Nigeria’s candidate to run the World Trade Organization has hired lobbying heavyweight Mercury Public Affairs to build international support for her bid.
Former Nigerian Finance Minister Ngozi Okonjo-Iweala retained Mercury as of June 5, the day after the Nigerian government announced she would be running for the WTO’s director-general post. The firm is tasked with “building support for World Trade Organization candidacy with World Trade Organization member countries,” according to a newly disclosed lobbying filing.
Morris Reid, a partner in Mercury’s Washington and London offices, is registered to lobby on the account alongside Alex Walker, a director at the firm’s London office with experience in running British political campaigns. The contract amount has not been disclosed.
Mercury’s experience with Nigeria runs deep.
The firm provided campaign consulting services for Akinwumi Adesina ahead of his successful May 2015 run to lead the African Development Bank. At the time, Mercury charged Adesina’s campaign $200,000, plus a $50,000 “success fee.” Lobbying records indicate the fees were to be paid by Nigeria’s Federal Ministry of Agriculture and Rural Development.
Mercury also represented Nigeria’s embassy from 2013 to 2015. Reid worked on both that account and Adesina’s campaign.
Okonjo-Iweala is one of four candidates for the post, alongside rivals from Egypt, Mexico and Moldova. Their names were thrown into the ring after WTO Director-General Roberto Azevedo of Brazil resigned in May effective Aug. 31. His term had been scheduled to end in September 2021.
Okonjo-Iweala, an economist, notably sits on the boards of Standard Chartered Bank, Twitter and the Global Alliance for Vaccines and Immunization (GAVI), which she chairs. Mercury’s lobbying filing for Okonjo-Iweala lists the alliance’s Washington address.
The candidates can expect intense scrutiny from the Donald Trump administration regarding their approach to handling China, which the US government accuses of abusing the international trade system with impunity.

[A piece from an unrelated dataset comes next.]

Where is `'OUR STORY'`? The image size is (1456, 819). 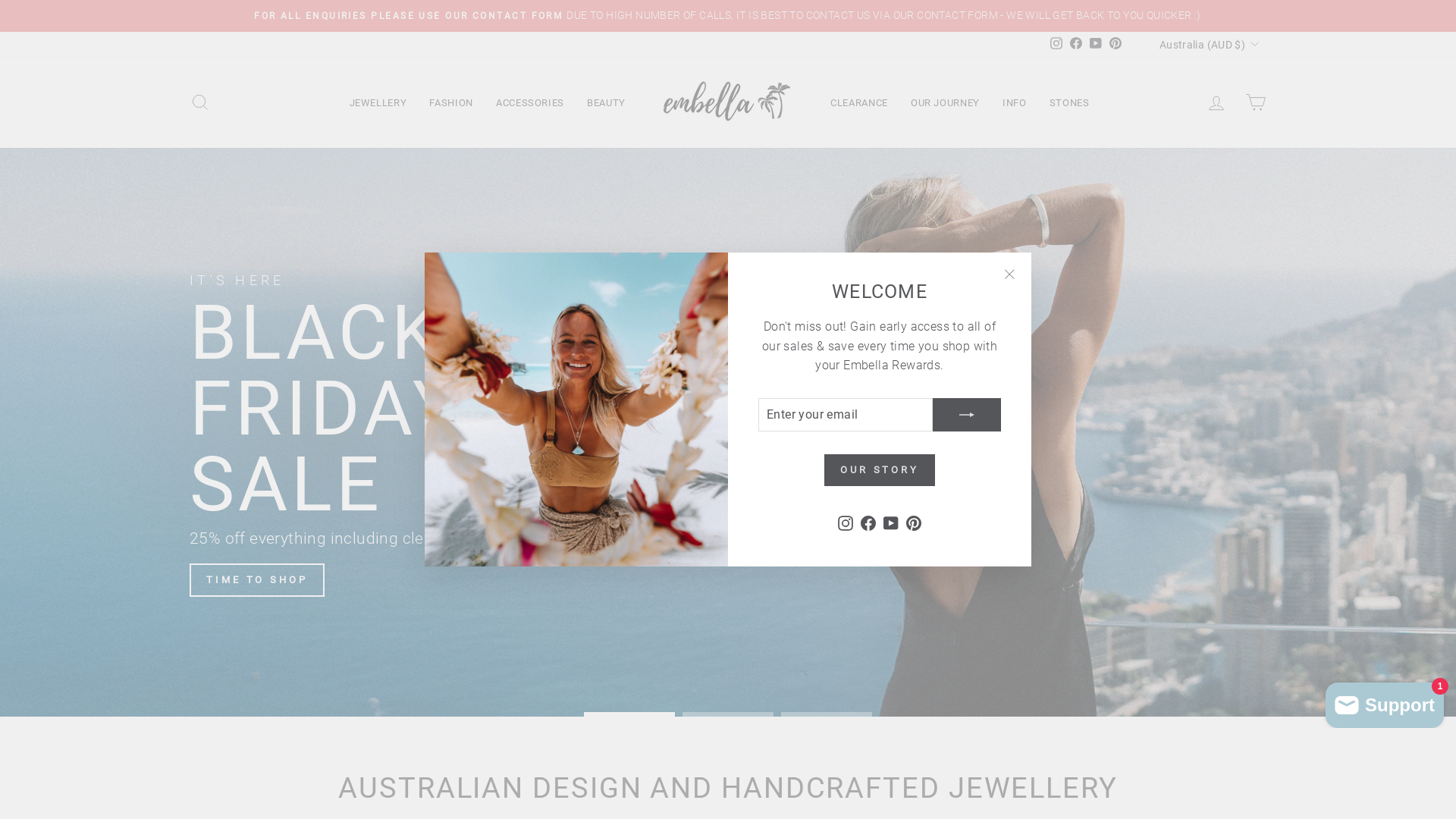
'OUR STORY' is located at coordinates (823, 469).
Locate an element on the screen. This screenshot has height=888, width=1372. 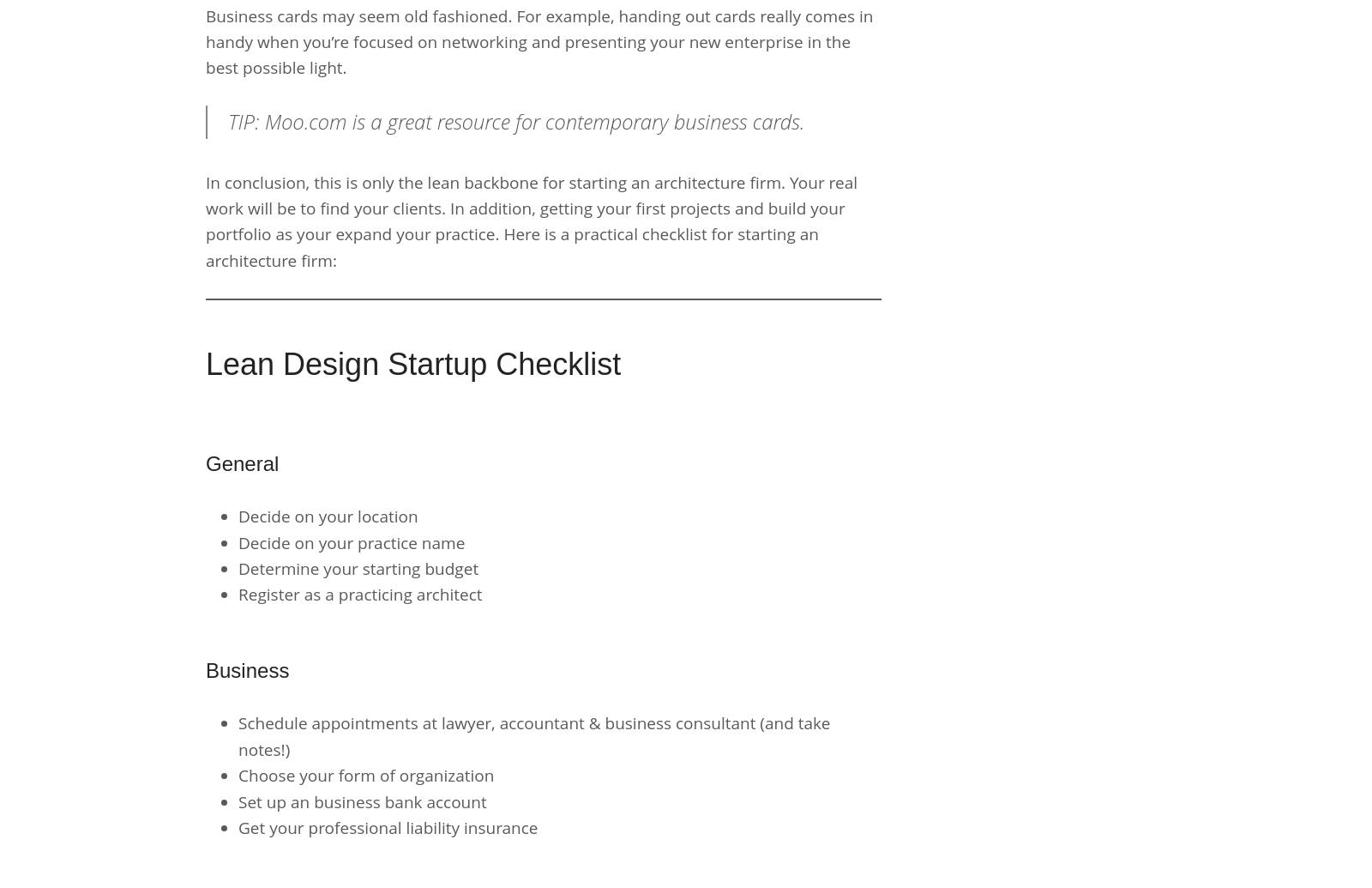
'TIP: Moo.com is a great resource for contemporary business cards.' is located at coordinates (228, 121).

“I think we need a director general that understands that an extremely large state-run economy cannot be disciplined under the current WTO rules,” US Trade Representative Robert Lighthizer said Wednesday. The United States, he added, will veto any candidates who have a “whiff of anti-Americanism” in their past.
Neither the United States nor the European Union have thrown their weight behind a candidate. But Phil Hogan, the EU’s trade policy chief, is exploring a run. The deadline for nominations is July 8.